Texto fornecido -
————

Ainda ontem desci àquele lugar que também é meu. Ou seja, eu sou uma das pétalas desta flor cheia de feridas que podem estar a gangrenar. Flor é todo o mercado, que mesmo sendo pequeno na sua geografia, é o maior da cidade de Inhambane. Pétalas são estas mulheres cujo sonho metamorfoseou-se para dar lugar ao conformismo e a incerteza. Elas já não esperam, são aquelas por quem as crianças esperam em casa com a barriga vazia. Uma barriga que pode não ser saciada porque ninguém comprou nada. O marisco apodreceu.

 

Mas todo este cenário parece sombrio, pois se não fosse, então teriamos ali uma tagarelice de não acabar, e isso não está a acontecer. Há um silêncio dorido, cheio de desesperança, porque ninguém compra nada. Elas já perceberam que não há dinheiro. Ninguém o tem. Porém, não saiem das bancas, onde ruminam todos os dias os seus desesperos. Perderam a vontade de apelar aos potenciais clientes – que vão passando - para comprar qualquer coisa. Ninguém as liga.  E não encontram outra saída que não seja a de aceitar a humilhação de estar ali a boair.

————

Linhas fornecidas -
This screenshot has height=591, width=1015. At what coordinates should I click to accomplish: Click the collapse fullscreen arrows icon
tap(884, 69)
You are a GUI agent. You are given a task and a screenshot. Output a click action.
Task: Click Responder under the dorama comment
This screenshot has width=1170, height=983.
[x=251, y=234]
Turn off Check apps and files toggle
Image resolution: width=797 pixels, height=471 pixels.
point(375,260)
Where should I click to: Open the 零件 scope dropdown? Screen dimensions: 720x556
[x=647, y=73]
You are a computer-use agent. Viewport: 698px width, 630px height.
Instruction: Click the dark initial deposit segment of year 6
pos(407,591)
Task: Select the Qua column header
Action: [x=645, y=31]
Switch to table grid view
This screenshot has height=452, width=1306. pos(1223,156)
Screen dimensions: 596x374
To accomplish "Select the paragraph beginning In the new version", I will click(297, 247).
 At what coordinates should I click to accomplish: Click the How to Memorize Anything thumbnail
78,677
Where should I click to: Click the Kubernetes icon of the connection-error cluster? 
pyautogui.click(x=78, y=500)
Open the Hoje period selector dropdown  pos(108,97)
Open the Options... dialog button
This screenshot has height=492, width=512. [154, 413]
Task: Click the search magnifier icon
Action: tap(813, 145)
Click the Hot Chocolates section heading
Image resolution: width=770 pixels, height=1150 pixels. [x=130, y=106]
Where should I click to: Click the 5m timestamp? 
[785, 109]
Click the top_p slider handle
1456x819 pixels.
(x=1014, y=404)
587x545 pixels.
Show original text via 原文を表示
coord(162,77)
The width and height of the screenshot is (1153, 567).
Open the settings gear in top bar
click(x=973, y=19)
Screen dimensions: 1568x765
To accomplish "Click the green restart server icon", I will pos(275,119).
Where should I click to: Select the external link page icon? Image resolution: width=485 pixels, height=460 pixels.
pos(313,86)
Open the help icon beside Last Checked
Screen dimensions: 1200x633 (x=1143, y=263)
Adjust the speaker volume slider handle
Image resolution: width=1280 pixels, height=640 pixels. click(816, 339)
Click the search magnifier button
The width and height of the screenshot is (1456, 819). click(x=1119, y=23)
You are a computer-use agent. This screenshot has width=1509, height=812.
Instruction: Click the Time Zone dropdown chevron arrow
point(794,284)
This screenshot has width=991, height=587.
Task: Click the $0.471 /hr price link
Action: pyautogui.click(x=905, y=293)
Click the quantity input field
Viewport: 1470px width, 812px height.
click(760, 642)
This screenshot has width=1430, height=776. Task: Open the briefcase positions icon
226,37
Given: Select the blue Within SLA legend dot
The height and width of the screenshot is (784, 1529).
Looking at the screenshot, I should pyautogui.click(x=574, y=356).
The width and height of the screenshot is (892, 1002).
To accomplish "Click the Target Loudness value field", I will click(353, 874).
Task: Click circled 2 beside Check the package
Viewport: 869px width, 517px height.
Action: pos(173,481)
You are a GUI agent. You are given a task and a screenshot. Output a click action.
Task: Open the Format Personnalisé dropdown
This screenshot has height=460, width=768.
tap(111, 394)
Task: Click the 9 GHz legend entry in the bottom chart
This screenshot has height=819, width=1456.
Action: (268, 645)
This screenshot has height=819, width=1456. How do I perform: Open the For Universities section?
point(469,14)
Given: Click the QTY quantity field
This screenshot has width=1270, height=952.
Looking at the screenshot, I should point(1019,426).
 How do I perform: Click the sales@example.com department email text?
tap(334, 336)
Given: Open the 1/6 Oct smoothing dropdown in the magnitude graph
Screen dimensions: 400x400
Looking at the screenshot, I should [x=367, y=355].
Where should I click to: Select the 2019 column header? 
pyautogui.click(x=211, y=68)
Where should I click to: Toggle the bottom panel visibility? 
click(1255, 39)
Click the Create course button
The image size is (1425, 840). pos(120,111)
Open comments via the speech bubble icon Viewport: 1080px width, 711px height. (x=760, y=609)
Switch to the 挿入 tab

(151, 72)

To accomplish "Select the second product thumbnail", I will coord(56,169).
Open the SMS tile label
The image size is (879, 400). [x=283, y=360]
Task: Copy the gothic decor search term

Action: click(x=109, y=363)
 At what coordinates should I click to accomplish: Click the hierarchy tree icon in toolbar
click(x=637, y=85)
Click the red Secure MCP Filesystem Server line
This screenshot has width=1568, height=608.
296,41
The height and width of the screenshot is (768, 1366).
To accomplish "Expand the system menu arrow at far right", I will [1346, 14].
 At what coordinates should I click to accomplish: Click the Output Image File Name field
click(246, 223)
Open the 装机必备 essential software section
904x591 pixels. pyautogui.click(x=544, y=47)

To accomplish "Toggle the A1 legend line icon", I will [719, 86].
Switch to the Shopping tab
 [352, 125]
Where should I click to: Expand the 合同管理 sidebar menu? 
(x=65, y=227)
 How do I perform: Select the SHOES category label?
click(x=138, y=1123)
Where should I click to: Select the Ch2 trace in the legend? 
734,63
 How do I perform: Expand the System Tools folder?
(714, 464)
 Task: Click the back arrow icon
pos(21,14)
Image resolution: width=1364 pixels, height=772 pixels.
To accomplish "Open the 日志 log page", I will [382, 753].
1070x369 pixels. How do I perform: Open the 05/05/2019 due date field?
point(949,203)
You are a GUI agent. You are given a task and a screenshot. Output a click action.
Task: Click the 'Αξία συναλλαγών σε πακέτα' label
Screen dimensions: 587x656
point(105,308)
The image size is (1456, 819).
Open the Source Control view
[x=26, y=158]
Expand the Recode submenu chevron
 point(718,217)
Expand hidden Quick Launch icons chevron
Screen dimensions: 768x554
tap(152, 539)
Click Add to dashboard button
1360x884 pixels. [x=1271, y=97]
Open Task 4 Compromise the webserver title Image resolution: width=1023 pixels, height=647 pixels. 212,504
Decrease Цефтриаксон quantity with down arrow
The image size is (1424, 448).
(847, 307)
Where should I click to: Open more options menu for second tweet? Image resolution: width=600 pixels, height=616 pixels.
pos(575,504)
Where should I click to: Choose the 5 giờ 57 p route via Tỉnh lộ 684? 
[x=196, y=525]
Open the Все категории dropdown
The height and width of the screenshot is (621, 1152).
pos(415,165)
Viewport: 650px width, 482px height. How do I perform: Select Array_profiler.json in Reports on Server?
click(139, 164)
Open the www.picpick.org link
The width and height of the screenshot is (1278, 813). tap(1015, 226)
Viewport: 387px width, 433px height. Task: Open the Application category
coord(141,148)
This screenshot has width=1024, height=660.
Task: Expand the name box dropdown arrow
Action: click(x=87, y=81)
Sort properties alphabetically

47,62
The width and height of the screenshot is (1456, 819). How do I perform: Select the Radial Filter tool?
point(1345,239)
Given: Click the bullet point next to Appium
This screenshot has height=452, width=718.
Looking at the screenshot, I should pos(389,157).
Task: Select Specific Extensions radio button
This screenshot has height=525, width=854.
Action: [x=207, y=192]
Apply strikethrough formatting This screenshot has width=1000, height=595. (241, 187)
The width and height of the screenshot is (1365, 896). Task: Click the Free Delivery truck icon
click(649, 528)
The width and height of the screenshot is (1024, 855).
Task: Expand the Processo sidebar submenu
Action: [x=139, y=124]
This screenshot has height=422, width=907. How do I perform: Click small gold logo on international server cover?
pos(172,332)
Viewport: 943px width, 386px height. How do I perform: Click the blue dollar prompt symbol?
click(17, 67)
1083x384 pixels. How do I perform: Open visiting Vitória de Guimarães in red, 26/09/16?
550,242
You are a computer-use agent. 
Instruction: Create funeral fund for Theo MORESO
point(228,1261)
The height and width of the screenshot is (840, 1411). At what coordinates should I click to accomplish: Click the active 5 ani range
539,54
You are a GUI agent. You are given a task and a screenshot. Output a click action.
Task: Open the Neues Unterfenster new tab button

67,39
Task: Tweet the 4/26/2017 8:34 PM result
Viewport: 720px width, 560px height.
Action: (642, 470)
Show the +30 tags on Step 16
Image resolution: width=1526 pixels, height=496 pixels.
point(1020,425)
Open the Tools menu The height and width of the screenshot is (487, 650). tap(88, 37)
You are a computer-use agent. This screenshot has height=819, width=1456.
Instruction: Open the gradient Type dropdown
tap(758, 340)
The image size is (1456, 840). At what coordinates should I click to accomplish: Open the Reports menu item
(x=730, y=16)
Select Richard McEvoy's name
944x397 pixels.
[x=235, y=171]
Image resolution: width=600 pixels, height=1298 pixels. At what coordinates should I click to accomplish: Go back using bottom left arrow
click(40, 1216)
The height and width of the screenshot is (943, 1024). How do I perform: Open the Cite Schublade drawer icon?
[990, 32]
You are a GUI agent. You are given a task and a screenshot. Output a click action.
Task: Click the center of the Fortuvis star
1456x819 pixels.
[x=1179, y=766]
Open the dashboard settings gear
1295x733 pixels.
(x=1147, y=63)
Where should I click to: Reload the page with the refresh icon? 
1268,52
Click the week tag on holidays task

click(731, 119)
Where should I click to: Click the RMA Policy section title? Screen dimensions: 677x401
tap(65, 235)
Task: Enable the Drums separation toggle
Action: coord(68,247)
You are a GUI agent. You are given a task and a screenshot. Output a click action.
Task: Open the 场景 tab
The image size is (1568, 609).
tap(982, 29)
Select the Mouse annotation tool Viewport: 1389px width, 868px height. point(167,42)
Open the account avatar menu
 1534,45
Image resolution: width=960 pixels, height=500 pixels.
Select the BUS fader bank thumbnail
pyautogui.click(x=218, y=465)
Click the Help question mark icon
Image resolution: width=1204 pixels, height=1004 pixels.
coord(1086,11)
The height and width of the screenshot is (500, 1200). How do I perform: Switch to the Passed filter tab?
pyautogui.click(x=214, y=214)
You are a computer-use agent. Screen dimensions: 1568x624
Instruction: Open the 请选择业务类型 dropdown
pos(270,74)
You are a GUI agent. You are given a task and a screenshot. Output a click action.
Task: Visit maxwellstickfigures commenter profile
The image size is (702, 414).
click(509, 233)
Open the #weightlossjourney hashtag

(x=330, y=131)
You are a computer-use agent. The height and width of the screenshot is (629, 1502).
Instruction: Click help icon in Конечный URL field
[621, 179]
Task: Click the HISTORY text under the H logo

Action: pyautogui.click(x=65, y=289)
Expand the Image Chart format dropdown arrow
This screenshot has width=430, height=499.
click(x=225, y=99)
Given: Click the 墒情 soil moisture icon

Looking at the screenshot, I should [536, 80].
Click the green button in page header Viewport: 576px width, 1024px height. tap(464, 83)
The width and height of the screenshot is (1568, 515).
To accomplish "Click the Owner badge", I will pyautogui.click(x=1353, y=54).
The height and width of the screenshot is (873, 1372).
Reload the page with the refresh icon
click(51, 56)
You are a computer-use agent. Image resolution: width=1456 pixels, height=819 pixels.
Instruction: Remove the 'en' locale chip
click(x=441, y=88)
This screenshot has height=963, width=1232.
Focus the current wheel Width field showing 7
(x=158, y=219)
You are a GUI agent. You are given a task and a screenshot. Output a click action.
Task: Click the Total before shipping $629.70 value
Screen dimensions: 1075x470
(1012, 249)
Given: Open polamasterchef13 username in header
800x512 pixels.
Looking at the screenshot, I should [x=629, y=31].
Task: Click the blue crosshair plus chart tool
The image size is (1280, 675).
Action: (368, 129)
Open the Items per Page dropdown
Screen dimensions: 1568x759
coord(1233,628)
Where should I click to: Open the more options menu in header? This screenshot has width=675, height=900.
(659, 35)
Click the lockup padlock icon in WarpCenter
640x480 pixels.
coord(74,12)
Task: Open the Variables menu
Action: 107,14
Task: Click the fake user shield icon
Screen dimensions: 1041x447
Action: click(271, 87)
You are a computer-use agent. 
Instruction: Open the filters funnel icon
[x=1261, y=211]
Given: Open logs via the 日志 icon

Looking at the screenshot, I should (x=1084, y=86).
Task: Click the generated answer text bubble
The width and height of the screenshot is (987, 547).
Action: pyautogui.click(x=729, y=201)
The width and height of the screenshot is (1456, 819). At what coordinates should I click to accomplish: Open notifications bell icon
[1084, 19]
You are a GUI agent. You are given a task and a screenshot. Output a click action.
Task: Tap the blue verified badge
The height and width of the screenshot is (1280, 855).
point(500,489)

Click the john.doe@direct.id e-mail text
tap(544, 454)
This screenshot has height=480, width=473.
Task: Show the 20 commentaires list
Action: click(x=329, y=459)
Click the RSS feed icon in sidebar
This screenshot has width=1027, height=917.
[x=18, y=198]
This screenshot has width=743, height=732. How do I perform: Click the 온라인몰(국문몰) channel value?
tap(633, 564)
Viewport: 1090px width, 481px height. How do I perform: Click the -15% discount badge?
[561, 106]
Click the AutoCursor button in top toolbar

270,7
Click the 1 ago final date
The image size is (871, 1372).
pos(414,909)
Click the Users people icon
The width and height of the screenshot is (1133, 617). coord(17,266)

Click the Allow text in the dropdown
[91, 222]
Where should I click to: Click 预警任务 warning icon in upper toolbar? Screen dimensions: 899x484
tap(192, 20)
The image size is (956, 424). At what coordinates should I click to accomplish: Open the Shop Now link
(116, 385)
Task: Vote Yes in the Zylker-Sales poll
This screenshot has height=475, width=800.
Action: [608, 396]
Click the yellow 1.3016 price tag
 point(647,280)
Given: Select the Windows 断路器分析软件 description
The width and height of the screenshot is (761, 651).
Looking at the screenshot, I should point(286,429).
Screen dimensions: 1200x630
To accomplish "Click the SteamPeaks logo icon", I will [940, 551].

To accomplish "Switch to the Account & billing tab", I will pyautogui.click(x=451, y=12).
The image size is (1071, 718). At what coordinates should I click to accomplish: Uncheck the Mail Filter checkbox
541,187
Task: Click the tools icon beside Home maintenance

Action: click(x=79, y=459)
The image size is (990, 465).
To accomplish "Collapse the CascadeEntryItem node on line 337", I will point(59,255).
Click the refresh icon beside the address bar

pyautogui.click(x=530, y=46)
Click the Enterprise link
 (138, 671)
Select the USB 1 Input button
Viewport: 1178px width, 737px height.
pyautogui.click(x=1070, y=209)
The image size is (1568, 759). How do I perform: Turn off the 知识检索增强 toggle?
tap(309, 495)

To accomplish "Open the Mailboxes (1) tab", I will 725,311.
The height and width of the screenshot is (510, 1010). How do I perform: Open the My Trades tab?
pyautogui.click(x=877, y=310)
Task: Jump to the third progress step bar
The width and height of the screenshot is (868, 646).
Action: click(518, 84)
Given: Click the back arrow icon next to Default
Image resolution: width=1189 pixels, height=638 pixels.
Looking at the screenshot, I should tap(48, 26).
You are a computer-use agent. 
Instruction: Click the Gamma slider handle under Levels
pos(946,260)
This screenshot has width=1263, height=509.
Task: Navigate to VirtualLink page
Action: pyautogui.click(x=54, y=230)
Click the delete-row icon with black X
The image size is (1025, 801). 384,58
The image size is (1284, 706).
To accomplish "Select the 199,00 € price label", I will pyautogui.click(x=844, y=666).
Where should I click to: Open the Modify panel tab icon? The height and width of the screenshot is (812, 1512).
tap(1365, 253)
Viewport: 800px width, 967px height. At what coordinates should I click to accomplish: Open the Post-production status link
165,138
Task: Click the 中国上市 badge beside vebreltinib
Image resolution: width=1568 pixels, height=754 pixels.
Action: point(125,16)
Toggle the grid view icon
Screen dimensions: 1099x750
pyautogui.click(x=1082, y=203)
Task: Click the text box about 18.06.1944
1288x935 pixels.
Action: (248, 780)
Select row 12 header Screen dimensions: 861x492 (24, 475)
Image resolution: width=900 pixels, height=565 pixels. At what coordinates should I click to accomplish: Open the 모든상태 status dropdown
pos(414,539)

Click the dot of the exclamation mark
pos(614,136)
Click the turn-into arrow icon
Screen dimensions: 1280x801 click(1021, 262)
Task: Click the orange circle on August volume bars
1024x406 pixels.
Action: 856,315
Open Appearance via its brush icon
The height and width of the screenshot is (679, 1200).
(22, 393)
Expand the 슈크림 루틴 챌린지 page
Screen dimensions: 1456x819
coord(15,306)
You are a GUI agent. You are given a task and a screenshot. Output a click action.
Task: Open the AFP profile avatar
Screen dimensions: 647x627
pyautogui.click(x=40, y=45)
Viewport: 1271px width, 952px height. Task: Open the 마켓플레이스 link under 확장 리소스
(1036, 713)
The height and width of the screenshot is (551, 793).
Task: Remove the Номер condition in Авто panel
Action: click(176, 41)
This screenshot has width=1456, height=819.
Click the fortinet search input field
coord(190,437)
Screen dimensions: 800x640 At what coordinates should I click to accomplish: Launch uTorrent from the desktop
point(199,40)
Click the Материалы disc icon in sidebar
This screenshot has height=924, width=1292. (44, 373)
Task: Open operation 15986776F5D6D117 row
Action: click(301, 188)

————

Tarefas -
1. Transcreva do texto sobre o mercado de Inhambane tudo o que vai desde "Ainda ontem desci" até "O marisco apodreceu.".
2. Reescreva em forma de lista o parágrafo do texto sobre o mercado de Inhambane que começa por "Mas todo este cenário", conservando os fatos principais.

Resultados por tarefa -
1.
Ainda ontem desci àquele lugar que também é meu. Ou seja, eu sou uma das pétalas desta flor cheia de feridas que podem estar a gangrenar. Flor é todo o mercado, que mesmo sendo pequeno na sua geografia, é o maior da cidade de Inhambane. Pétalas são estas mulheres cujo sonho metamorfoseou-se para dar lugar ao conformismo e a incerteza. Elas já não esperam, são aquelas por quem as crianças esperam em casa com a barriga vazia. Uma barriga que pode não ser saciada porque ninguém comprou nada. O marisco apodreceu.

2.
- O ambiente no mercado é sombrio. Em vez de uma conversa sem fim, há um silêncio doloroso e sem esperança.
- Ninguém compra nada, e as mulheres já perceberam que ninguém tem dinheiro.
- Mesmo assim, não saem das bancas, onde remoem todos os dias o seu desespero.
- Deixaram de chamar os possíveis clientes que passam, porque ninguém lhes dá atenção.
- Não encontram outra saída senão aceitar a humilhação de continuar ali.